Жанр: Политика и политология, Наука и Образование
Возрастные ограничения: +16
сообщить о неприемлемом содержимом
Текущая страница: 10 (всего у книги 18 страниц)
Александр Филиппов[50]50
Филиппов Александр Фридрихович – ведущий научный сотрудник Института социологии РАН, заведующий кафедрой практической философии Государственного университета – Высшей школы экономики, кандидат философских, доктор социологических наук.
[Закрыть]
СУВЕРЕНИТЕТ КАК ПОЛИТИЧЕСКИЙ ВЫБОР
ЖИВЕМ ЛИ МЫ в суверенном государстве? Сосредоточено ли на вершине политической власти в нашей стране то совершенное полномочие, о котором говорит Конституция (см. в особенности Преамбулу, статьи 3,4 и 80), источником которого является «многонациональный народ» Российской Федерации?
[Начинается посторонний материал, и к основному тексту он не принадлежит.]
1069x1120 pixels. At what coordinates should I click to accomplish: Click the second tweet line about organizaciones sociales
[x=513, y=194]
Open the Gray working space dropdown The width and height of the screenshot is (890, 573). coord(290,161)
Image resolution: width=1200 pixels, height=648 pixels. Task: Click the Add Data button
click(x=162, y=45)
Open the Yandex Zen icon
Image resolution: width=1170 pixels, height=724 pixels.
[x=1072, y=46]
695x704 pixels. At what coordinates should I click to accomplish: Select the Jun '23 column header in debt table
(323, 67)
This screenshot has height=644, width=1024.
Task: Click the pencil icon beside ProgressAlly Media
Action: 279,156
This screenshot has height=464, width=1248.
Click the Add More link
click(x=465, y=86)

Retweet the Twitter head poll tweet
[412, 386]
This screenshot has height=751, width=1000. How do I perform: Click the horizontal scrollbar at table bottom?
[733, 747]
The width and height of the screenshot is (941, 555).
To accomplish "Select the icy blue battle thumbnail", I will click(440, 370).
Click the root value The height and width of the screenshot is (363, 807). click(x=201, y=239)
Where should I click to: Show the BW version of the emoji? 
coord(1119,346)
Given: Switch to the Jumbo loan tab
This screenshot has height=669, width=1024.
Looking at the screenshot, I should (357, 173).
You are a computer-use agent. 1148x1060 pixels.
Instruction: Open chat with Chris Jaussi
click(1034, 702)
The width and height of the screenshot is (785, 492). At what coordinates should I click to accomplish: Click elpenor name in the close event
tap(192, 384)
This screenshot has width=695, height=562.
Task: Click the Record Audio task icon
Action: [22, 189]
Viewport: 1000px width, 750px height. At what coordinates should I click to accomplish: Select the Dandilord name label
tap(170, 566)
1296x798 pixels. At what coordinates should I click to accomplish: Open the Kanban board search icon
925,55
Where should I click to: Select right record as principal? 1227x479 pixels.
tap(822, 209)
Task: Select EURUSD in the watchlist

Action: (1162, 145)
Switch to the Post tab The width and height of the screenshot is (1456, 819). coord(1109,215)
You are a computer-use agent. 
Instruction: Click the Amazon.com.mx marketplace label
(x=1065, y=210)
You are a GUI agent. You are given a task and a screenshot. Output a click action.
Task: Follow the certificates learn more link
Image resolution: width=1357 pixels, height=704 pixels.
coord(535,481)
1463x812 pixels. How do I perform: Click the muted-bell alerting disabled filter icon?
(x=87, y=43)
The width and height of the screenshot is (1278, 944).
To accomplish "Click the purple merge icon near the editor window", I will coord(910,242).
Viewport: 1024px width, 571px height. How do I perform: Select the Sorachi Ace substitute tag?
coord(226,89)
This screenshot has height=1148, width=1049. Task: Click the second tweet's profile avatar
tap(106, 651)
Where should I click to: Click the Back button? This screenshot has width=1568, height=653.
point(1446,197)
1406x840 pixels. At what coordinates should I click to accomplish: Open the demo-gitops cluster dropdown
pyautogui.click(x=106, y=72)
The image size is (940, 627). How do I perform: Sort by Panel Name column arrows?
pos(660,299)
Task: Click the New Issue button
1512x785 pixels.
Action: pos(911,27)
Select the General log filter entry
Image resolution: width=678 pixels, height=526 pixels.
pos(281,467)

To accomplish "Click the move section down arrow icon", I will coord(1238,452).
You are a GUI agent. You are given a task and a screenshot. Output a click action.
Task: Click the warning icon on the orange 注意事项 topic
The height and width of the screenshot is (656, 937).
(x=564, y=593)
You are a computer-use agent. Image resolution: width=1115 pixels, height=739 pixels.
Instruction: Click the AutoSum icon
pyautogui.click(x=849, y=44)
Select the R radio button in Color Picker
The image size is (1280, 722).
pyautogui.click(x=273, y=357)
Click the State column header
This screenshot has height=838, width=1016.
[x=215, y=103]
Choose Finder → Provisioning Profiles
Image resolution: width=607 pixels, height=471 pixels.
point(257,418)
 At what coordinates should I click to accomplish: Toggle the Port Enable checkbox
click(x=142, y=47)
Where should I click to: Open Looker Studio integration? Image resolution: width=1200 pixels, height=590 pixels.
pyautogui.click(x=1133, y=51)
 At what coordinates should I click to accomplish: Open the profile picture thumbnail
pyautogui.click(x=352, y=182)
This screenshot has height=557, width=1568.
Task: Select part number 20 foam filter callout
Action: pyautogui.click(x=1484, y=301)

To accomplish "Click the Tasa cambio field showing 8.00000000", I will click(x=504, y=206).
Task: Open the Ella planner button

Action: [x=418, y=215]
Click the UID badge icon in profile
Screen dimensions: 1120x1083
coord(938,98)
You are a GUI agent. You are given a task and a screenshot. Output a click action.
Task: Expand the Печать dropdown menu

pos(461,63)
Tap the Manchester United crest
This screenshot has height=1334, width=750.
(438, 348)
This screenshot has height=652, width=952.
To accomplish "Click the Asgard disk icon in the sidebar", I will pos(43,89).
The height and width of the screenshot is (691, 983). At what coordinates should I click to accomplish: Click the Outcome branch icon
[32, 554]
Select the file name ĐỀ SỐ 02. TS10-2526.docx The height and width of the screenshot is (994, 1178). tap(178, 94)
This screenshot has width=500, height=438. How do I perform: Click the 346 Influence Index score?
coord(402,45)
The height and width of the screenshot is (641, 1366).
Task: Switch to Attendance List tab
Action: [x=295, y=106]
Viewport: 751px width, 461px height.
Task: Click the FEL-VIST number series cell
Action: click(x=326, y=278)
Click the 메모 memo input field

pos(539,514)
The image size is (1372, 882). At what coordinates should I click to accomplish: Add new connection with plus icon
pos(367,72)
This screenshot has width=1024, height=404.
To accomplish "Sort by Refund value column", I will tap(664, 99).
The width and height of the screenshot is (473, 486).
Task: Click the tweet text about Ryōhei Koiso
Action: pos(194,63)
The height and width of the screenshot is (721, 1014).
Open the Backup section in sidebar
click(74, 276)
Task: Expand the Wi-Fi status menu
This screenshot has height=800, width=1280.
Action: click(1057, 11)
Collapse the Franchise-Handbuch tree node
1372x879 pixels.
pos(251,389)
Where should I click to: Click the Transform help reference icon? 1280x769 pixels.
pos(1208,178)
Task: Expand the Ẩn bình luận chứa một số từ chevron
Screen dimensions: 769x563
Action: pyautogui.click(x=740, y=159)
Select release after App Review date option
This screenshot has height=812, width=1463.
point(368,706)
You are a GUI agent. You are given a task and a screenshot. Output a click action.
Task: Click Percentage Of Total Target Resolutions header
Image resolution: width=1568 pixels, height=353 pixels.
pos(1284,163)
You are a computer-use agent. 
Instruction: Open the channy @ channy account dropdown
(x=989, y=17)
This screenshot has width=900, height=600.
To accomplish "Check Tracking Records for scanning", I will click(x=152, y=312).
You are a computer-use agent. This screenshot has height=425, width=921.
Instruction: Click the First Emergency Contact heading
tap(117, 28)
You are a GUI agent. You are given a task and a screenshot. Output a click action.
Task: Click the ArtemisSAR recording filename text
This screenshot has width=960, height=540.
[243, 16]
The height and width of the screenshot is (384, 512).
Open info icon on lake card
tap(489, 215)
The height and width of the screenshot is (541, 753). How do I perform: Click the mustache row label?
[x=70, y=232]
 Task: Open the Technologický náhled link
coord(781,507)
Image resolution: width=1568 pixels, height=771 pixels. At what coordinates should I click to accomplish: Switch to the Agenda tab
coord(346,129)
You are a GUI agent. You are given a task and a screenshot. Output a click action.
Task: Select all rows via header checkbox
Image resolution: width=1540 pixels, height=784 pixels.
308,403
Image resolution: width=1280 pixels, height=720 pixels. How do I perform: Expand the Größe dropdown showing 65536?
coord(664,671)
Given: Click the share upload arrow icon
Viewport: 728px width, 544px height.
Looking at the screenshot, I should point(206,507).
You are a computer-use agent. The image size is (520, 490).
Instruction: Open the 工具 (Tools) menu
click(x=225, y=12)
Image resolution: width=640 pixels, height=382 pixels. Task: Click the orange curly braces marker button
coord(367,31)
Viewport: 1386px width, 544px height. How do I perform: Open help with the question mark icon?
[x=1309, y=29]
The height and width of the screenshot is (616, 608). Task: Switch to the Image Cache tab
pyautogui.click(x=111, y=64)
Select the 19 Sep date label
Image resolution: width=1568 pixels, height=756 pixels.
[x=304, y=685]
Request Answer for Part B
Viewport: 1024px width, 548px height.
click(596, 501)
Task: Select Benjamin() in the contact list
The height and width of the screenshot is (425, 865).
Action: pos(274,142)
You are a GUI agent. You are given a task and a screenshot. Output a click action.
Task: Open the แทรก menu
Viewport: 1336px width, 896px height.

Эти вопросы могут казаться риторическими, и они действительно таковы, но риторика – необходимая составляющая политической реальности. В публичной коммуникации нередко в разной форме задается один и тот же вопрос: не является ли мнимым заявленный в Конституции суверенитет, не находятся ли источники важных политических решений в других странах? Эти сомнения переходят в порицание властей, чрезмерно уступчивых, по мнению критиков, в делах, подлежащих суверенной компетенции государства. Говоря языком юридическим, критики власти вменяют ей не одни только ошибки или злой умысел, но именно несамостоятельность, действие в согласии с чужим целеполаганием. Риторический ответ на порицания такого рода очевиден. Энергично отстаивая правильность своих действий, государственные деятели словно бы обессмысливают сомнения, касающиеся суверенитета: в самом деле, кто будет настаивать на порочности «внешнего управления», если дела идут хорошо? Изъян такой позитивной риторики тоже очевиден: уходя от проблемы в период благополучия, можно тем скорее дать ход вызревающим сомнениям, когда что-то не заладится. И потому вряд ли удивительно все более широкое применение другого аргумента, имеющего почтенный вид научного рассуждения, не связанного с соображениями безусловной лояльности высшим чиновникам. Старого суверенитета, которым грезят изоляционисты и консерваторы, больше нет и не будет, говорят просвещенные авторы, само это понятие стало архаичным в современном мире. Делать ставку на укрепление суверенитета государства в эпоху глобальных взаимозависимостей просто нелепо. Государство уже не является той инстанцией концентрированной идентичности, которой можно приписывать намерения, интересы и волю, а значит, все те формулы суверенитета, которые предполагают единство государства как личное единство, ответственность – как личную ответственность (означающую персональное вменение вины за исполнение чужих замыслов), ныне уже не действуют.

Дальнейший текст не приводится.